Sayantoni: The most important starting point for me as a change maker, when I’m talking to other people is if they really care about the issue. If they have even just a little interest and if they are willing, they will understand. The public, who might be willing but don’t know where to start or have an option or the know-how where to start with small steps. What you (Nitika) said about waste management, it’s a big systemic problem, and only small or civic, spontaneous action will not be enough. It would need a project or change processwith many ‘goal posts’. We’ll need to decide what these ‘goal posts’ are and what we want to see happen after we cross each of them. These goal posts help us determine how far we’ve come and what we can do next. 

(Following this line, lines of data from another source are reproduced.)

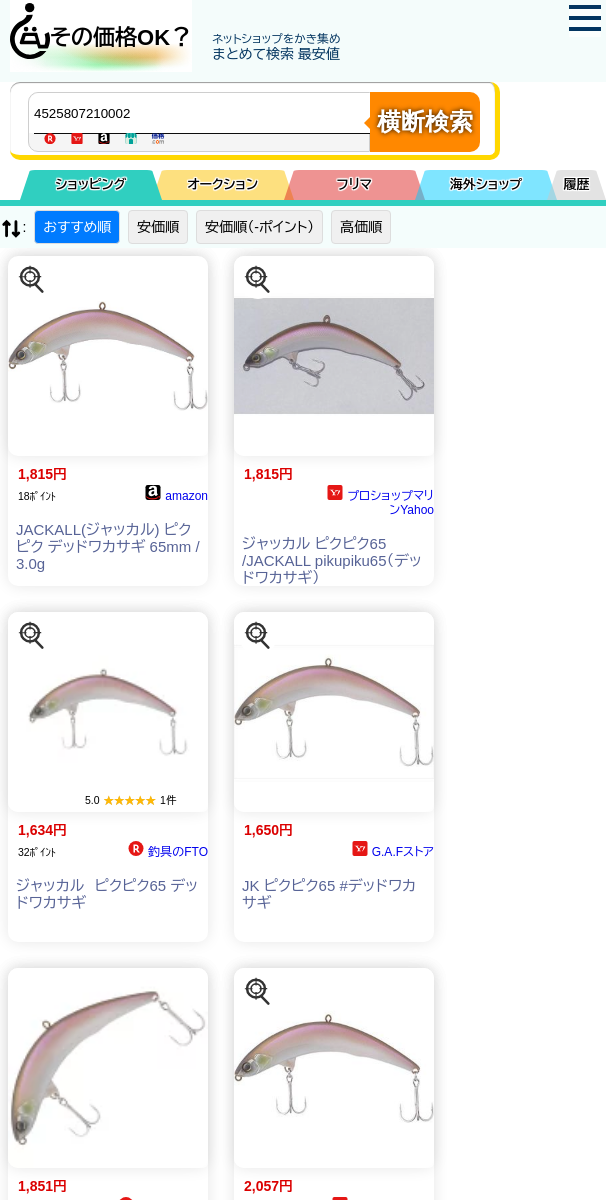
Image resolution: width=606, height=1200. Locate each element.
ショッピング (90, 184)
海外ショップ (486, 184)
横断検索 (425, 121)
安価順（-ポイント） (259, 227)
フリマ (354, 184)
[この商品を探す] (32, 280)
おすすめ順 (77, 227)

Nitika has picked a big issue- of a ‘plastic-free generation’. Her project aims to see a generation that will not use plastic in any form. We need to see how we can break such a big issue down into small steps and take it forward. In this we will have to work with both the system and the people because no one side will have all the solutions. We will also have to determing how easy the solution are for people to take if, if we can make the facilities needed available easily, what the people’s feedback is. If in my society, I get to know that everyone has stopped segregating waste, then the first thing I would do is get feedback from everyone as to why they stopped, what got in the way. I am the change maker, I can’t leave this responsibility on someone else. 

Changemakers will have to keep going at it. This is why it will be important to proceed to the next step of questioning the ‘why’ and ‘how’. The whole system’s ‘chain’, from the start to the end needs to be understood, so we can change it’s direction to something better, like we can with the water wheel. There’s a really good film on this ‘Story of Stuff’ where they show the whole system. We are just cogs in the big system working within our own areas of influence. When we come together, it will help us see the whole system better, and understand how we can intervene from our different areas. Transformative change is possible when people working in varoious parts of that same initiative come together and make the chain. It will not be possible for just one person to do it.   

It’s really good to have this broken down, especially at a time when it seems like everything is going wrong, so how do you even begin to talk about this with your own family, forget your community. All the projects the Climate Change Fellows did, they were so brave to be able to approach the community, break these issues down and talk to them, and make it relevant for people. One last question is, was there something you wanted to do during the Initiative but couldn’t do because of any circumstance or challenge?   

Nitika: I wanted to solve the problem of vegetable vendors in my area using plastic bags, that I couldn’t fully do. But I am working on it and will make sure it happens.

Sayantoni: To be a changemaker there is a lot of time you need to give to the process. For those of us who opted to do this kind of work from a young age, it meant letting go of a lot of things that we would otherwise have probably done. There are choices we would have to make. I would not call them sacrifices, but clarity. That ‘this is what I want to and don’t want to do’. So once you make those clear choices, it becomes very easy to commit to the change process. I would say that during the Fellowship period, while I had a very good time with every Fellow who came onboard, I do know that they are going through a life journey beyond the Fellowship. They have a lot of opportunities coming their way and are in that phase of choice making. So how much they will begin to take this into their life journey, at this stage, or maybe five years down the line, is something I would want them to decide themselves. It’s not something that happened upfront because of various commitments that young people have to make for their own self-growth and their own journeys.

We had a lot of fun, and I know that these brave women took a lot of risks in their own communities to pick up issues that people usually don’t raise on an everyday basis, as is evident. It was inspiring to see that. We did face time problems, challenges of being able to spend more time implementing the project, and purely because there were other things everyone was occupied with.